Might mean that iPhone does not arrive for another year ... however, if Rogers loses out ... it would be worth the wait :clap:


----------



## Adrian. (Nov 28, 2007)

i thought something like this would happen. the sooner the better. my rogers contract is up in a couple of weeks. i think i may just get a pay as you go for my personal use until some other carriers move in and then i'll shop around.


----------



## Ottawaman (Jan 16, 2005)

> Would-be wireless players line up for auction


http://ctv2.theglobeandmail.com/ser...310/business/Business/businessBN/ctv-business



> Robert Bek, an analyst at CIBC World Markets, suggested in a recent note that the auction may also draw the interest of T-mobile International, a division of Deutsche Telekom that entered the U.S. market in 2001.
> 
> He said T-Mobile is likely to be enticed by Canada's relatively low wireless penetration rate, which is about 62 per cent compared to an average of 80 per cent in other developed countries.
> 
> ...


http://www.thestar.com/Business/article/308026


----------



## 8127972 (Sep 8, 2005)

I truly hope that this happens. I'm sick of getting "Rogered" by Rogers.


----------



## Philly (Nov 17, 2007)

SWEEEEEEEEEEEEET ! Look forward to see T-Mobile in Canada.

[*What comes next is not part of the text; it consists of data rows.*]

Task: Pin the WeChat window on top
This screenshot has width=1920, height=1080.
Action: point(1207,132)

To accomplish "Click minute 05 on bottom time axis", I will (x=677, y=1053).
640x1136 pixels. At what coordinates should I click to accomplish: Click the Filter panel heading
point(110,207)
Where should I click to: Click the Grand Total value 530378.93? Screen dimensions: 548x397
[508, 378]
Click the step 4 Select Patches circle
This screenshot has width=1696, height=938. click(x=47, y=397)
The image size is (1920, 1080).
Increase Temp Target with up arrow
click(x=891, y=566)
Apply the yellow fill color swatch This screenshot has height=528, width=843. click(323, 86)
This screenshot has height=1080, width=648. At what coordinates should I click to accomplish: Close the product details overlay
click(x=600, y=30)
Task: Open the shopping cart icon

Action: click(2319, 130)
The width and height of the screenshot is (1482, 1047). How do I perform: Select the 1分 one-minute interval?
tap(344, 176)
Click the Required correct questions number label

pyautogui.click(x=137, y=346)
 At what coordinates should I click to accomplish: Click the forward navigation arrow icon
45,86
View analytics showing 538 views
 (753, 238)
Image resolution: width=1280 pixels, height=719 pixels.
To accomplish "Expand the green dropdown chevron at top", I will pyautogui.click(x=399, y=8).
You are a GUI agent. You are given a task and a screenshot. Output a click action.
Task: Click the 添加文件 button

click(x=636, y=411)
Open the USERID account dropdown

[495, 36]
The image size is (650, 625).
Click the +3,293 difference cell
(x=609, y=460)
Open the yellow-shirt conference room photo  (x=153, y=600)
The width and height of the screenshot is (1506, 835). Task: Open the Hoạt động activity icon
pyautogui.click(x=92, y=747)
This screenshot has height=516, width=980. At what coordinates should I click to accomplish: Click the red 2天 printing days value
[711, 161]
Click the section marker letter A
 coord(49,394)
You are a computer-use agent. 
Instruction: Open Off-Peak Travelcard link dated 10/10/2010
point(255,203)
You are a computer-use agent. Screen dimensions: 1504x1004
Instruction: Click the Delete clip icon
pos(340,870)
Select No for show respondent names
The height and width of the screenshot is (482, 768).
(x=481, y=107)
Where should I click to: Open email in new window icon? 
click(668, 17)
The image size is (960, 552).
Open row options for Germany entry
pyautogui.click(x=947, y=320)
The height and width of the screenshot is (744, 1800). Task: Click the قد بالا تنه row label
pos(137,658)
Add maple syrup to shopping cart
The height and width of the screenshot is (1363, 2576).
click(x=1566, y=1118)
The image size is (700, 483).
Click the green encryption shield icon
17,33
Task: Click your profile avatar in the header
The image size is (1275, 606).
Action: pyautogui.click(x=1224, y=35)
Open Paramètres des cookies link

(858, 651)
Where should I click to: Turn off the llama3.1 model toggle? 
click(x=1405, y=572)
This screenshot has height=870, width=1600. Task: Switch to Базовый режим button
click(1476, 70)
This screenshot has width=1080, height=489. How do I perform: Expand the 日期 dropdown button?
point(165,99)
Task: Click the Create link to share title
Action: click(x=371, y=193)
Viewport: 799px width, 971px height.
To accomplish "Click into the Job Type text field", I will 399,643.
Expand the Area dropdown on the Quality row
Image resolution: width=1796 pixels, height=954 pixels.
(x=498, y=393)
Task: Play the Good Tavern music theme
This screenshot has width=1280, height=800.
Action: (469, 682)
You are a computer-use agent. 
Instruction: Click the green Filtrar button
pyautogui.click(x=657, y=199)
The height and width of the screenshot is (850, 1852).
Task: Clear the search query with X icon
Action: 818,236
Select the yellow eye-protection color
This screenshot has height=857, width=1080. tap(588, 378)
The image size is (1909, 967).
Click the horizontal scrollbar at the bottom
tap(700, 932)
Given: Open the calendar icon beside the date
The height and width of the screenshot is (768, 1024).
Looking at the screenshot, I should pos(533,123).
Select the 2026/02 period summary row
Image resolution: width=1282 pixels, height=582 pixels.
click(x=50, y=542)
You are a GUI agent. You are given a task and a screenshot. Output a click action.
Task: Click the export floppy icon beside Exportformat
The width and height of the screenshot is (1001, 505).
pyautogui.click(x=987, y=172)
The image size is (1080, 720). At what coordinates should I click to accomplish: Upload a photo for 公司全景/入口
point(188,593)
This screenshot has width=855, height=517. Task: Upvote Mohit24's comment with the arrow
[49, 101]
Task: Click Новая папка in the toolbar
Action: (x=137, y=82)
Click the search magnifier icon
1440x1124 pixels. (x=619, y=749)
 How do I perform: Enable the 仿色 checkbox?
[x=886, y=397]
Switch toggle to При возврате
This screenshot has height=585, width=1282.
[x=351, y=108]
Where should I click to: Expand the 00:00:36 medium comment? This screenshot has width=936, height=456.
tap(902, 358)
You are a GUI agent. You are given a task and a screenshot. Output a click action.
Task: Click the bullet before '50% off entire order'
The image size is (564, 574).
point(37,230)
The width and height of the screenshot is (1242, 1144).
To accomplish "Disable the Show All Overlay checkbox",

I'm with them in the US and rates are WAY better than Canada.

With pre-paid: 10cents/min, expires 365 days if buy more than 100$ initially. Afterwards, always expires 365days after even if buying less than 100$

Lets compare to FIDO and ROGERS: FIDO=average 20c/min, expires average=30days

ROGERS=average 40c/min, expires=no idea (SOOO difficult to surf their website).

As for monthly plans: A good plan for T-Mobile 40$/month, 1000min anytime + nights&weekends unlimited. :clap: :clap: :clap: :clap: 

New plan available all over the US: 100$/month UNLIMITED. Whenever, whatever, REAL unlimited.

As for iPhone rates, not bad at all neither. AT&T have good plans for it.

Lets not even try to check FIDO+ROGERS.

Anyways, I REALLY LOOK forward for competition.... :clap: :clap: :clap: :clap: :clap:


----------



## HowEver (Jan 11, 2005)

It's a large assumption to say that if T-Mobile were in Canada their rates would be far better than other carriers just because their rates are better elsewhere--in comparison to rates here.


----------



## Philly (Nov 17, 2007)

competition is usually good for consumer prices


----------



## newbieted (Dec 20, 2007)

This sounds very promising for the consumer and I hope it becomes a reality and shakes the cellular services up here. With all this competition I hope EVERYBODY drops their already very high prices for wireless services in Canada. I personally hope the market becomes flooded with wireless providers to force you know who into lowering their rates
Ted


----------



## xtal (Jul 9, 2006)

Philly said:


> competition is usually good for consumer prices


Not necessarily, according to this study out of UC Boulder:

http://ideas.repec.org/p/net/wpaper/0713.html


----------



## CaptainCode (Jun 4, 2006)

Holy hell, I hope so. Now in the US some carriers have truly unlimited calling and what do I get from Rogers for $40/month? 200 weekday/weeknight minutes, what a deal.


----------



## Mississauga (Oct 27, 2001)

HowEver said:


> It's a large assumption to say that if T-Mobile were in Canada their rates would be far better than other carriers just because their rates are better elsewhere--in comparison to rates here.


Good point!!!

Pricing is almost always based on what the market will bear.


----------